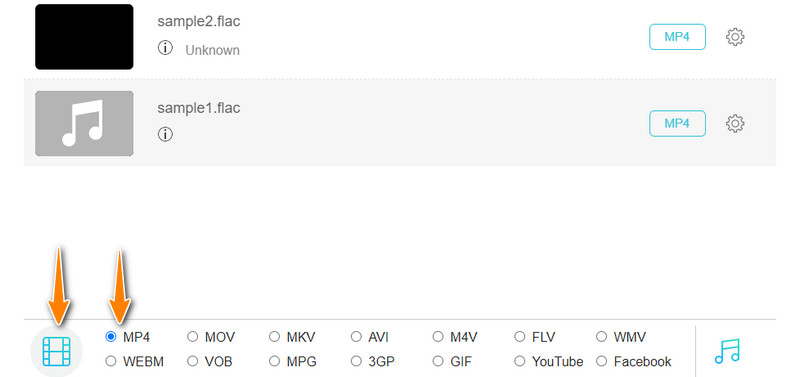Switch to the audio format music-note icon
The image size is (800, 377).
click(x=727, y=351)
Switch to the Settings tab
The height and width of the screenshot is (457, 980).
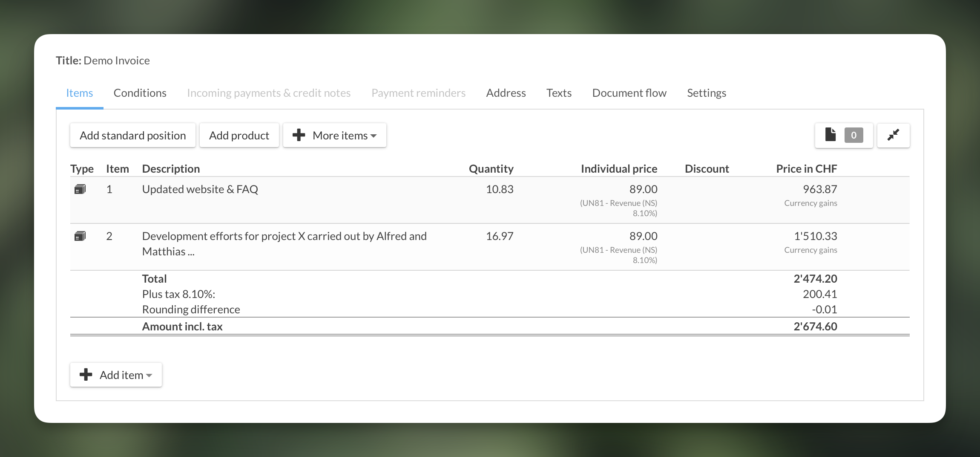pos(706,93)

____

◆ REQUIRED ACTION:
Take the line containing "Switch to the Settings tab" as the first and the last line of the records as the end. Print every line in that span exactly, leaving out pictures.

◆ ANSWER TO THIS TASK:
Switch to the Settings tab
The height and width of the screenshot is (457, 980).
pos(706,93)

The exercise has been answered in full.